*** Opening of Recorded information ***
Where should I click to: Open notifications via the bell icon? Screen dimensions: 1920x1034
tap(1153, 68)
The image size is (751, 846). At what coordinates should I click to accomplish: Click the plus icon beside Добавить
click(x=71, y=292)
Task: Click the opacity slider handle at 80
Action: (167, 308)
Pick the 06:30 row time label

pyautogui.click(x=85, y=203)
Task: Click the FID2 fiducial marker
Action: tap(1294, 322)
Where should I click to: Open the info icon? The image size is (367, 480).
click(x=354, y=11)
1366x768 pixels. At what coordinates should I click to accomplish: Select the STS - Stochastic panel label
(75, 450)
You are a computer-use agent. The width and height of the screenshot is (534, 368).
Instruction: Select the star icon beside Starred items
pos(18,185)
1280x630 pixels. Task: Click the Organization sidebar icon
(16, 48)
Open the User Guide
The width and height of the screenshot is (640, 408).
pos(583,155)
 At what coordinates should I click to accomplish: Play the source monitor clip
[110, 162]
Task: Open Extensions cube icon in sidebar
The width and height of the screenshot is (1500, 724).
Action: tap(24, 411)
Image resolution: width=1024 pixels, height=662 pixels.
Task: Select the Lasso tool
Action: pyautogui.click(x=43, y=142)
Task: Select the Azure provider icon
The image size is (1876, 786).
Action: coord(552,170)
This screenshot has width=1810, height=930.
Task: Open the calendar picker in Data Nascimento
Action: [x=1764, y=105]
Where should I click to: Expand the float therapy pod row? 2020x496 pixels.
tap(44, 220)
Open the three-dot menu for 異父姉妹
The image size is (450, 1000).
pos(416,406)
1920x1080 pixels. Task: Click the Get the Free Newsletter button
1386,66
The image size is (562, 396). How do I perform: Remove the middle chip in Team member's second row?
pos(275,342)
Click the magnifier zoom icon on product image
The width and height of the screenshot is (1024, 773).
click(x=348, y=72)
*** Close of Recorded information ***
▸ **To do**: Retype exactly, please, each line from the line that contains "The image size is (562, 396)." through the last line of the entries above, with nothing added.

▸ **Exercise result**:
The image size is (562, 396). How do I perform: Remove the middle chip in Team member's second row?
pos(275,342)
Click the magnifier zoom icon on product image
The width and height of the screenshot is (1024, 773).
click(x=348, y=72)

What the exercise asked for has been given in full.